As medidas esta semana apresentadas pelo Governo da República para combater os efeitos da inflação, como foi bem referido pela deputada Mariana Mortágua, "chegam tarde, são curtas e têm truques".
Em primeiro lugar, é óbvio que 125 euros não vão compensar o que as pessoas já perderam; a descida do IVA da eletricidade aplica-se apenas a uma pequena parte do consumo e o apoio aos pensionistas esconde um truque que reduz o valor das pensões a que os pensionistas teriam direito no futuro, por via da atualização que estava prevista para o próximo ano. O pacote vem vazio de consequências e cheio de truques.
Para além disso, o Governo da República insiste em abdicar de tentar intervir sobre os preços de bens essenciais e de taxar lucros extraordinários. Assim não vai ser possível atenuar a subida galopante da inflação. O mesmo faz o governo regional de todas as direitas ao recusar intervir sobre os preços, apesar da aprovação por unanimidade, no parlamento dos Açores, de uma proposta do Bloco para que o fizesse.
Para repor o poder de compra perdido ao longo dos últimos longos e duros meses, o aumento de salários e de pensões é a única medida verdadeiramente justa e consequente.

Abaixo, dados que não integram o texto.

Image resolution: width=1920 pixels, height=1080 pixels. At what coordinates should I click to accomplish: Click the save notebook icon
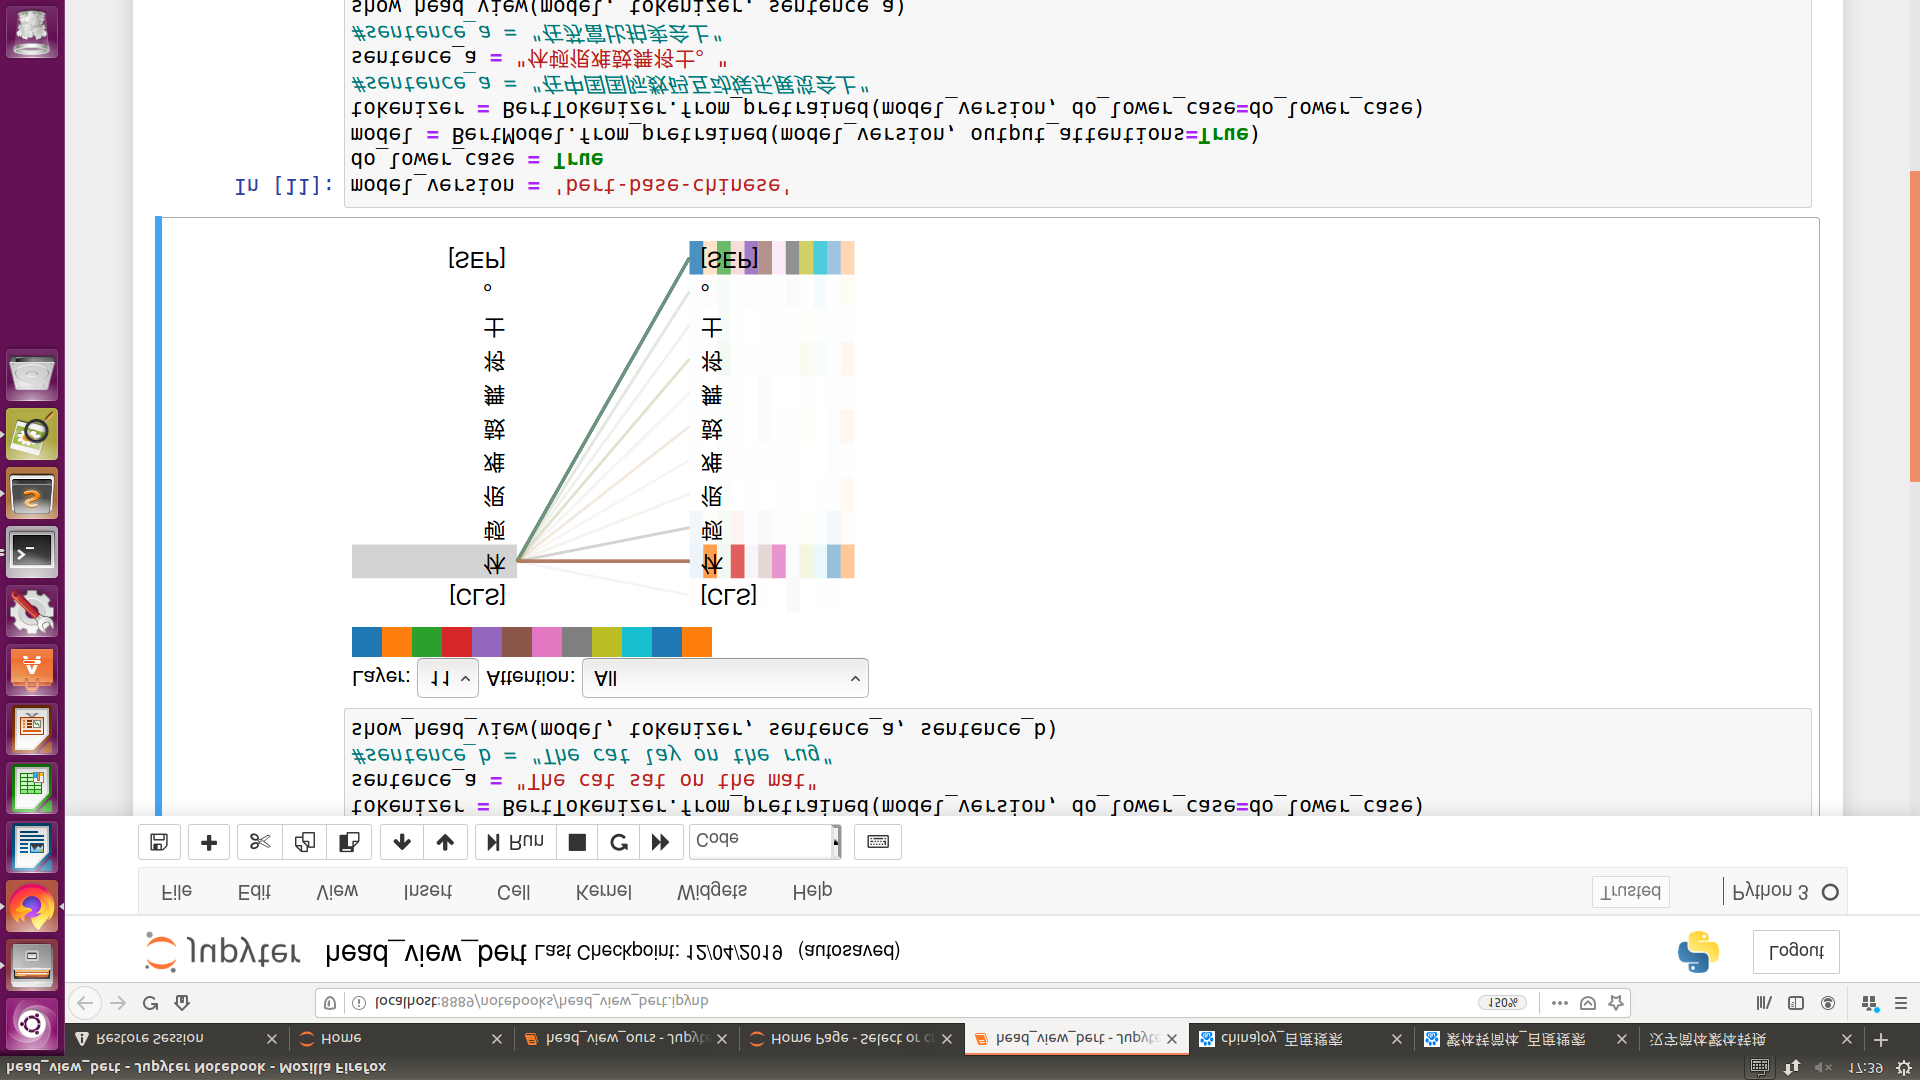pos(159,842)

Os preços da grande maioria dos bens de consumo não voltarão aos níveis de há um ano. Por isso, sem um aumento de salários, de pensões e de apoios sociais o poder de compra continuará a descer e não é um apoio extraordinário que compensará a perda salarial.
É por isso fundamental que o governo, enquanto entidade patronal, promova aumentos salariais que compensem totalmente a perda de poder de compra.
Aliás, a esse respeito, as medidas previstas para os pensionistas são especialmente injustas. A lei de atualização de pensões prevê para 2023, fruto da combinação entre o aumento do PIB, o crescimento da economia e a inflação, uma atualização significativa das pensões. Agora o governo está a dizer aos pensionistas que vai fazer um aumento abaixo do previsto na lei. Vai reduzir o aumento a que os pensionistas têm direito no futuro e em troca vai antecipar e dar meia pensão em 2022. Um embuste!
Ao mesmo tempo que engana os pensionistas, o Governo da República protege o grande poder económico ao recusar taxar os lucros excessivos de quem está a lucrar milhões com o aumento da inflação e com o empobrecimento da vasta maioria das pessoas.
Nos Açores o Governo Regional afirma-se satisfeito com as medidas e não avança com medidas que complementem as altamente insuficientes medidas do Governo da República. Aliás, as poucas medidas que o Governo Regional implementou para atenuar a inflação só surgiram após o Bloco ter levado o assunto ao parlamento. E mesmo assim, o governo não cumpre o aprovado, pois ao invés de aumentar apoios sociais, atribui uns trocos de apoios extraordinários, escondendo que os beneficiários, no mês seguinte, irão receber o que sempre receberam.
Como sempre, o Bloco está na linha da frente do combate ao aumento do custo de vida. E já tem no parlamento dos Açores uma proposta para aumentar o complemento regional ao salário mínimo. Tendo em conta que quase 40% dos trabalhadores nos Açores aufere o salário mínimo, o alcance desta medida é enorme.